Kasus Dugaan Korupsi Satelit Kemenhan, JA Umumkan Ada Unsur Militer dan Sipil Terlibat
Burhanuddin menyatakan, kasus dugaan korupsi pengadaan satelit di Kemenhan itu akan ditangani secara koneksitas.
TRIBUNJAMBI.COM – Kasus dugaan korupsi pengadaan satelit slot orbit 123 derajat bujur timur (BT) di Kementerian Pertahanan (Kemenhan) tahun 2015-2021 saat ini masih ditangani Kejaksaan Agung.
Jaksa Agung RI ST Burhanuddin mengatakan, pihaknya telah melakukan gelar perkara terkait kasus tersebut.
Hasil gelar perkara menyatakan, ada dua unsur tindak pidana korupsi dari unsur TNI dan sipil yang terlibat dalam perkara itu.
“Hasil materi paparan tim penyidik disimpulkan terdapat dua unsur tindak pidana korupsi yang diduga ada keterlibatan dari unsur TNI dan sipil,” katanya secara virtual, Senin (14/2/2022).
ST Burhanuddin menyatakan, kasus dugaan korupsi pengadaan satelit di Kemenhan itu akan ditangani secara koneksitas.
ST Burhanuddin memerintahkan Jaksa Agung Muda Tindak Pidana Militer (Jampidmil) untuk melakukan koordinasi dengan yakni Pusat Polisi Militer (POM) TNI dan Badan Pembinaan Hukum (Babinkum) TNI guna membentuk tim koneksitas perkara itu.
"Diharapkan tim penyidik koneksitas diharapakan segera dapat menetapkan tersangka,” kata Jaksa Agung.
Ggelar perkara dilakukan di Gedung Bundar Kejaksaan Agung RI, Jakarta, sejak pukul 9.30 sampai 13.00 WIB, Senin (14/2/2022).
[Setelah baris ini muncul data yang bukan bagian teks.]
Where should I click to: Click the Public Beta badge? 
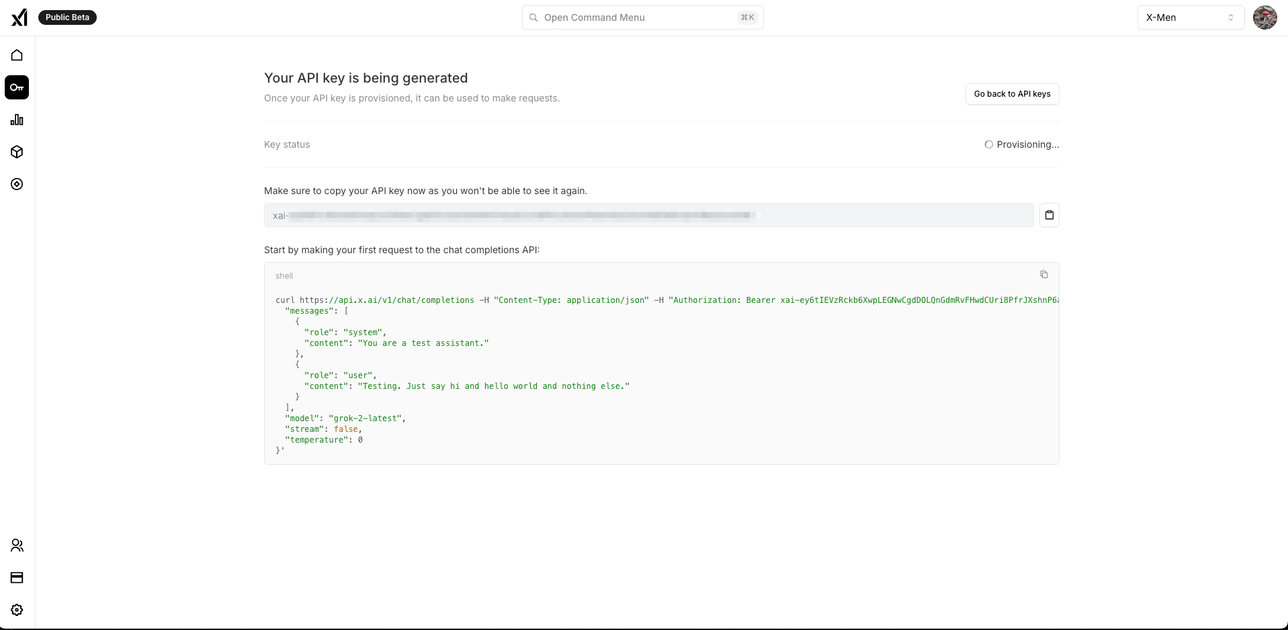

Gelar perkara, dihadiri Jampidsus berserta jajaran, serta tim penyidik Jampidmil, jajaran POM TNI , Babinkum TNI, serta Kemenhan.
Sebelumnya, Kejagung memeriksa mantan Menteri Komunikasi dan Informatika (Menkomifo) RI Periode 2014-2019, Rudiantara, Jumat (11/2/2022).
Bukan itu saja, tiga jenderal purnawirawan TNI juga telah diperiksa pada Senin (7/1/2022).
Yakni, mantan Direktur Jenderal Kekuatan Pertahanan Kemenhan RI, Laksamana Madya TNI (Purn) AP.
Mantan Kepala Badan Sarana Pertahanan Kemenhan RI, Laksamana Muda TNI (Purn) inisial L.
Serta Mantan Kepala Pusat Pengadaan pada Badan Sarana Pertahanan Kemenhan RI Laksamana Pertama TNI (Purn) inisial L.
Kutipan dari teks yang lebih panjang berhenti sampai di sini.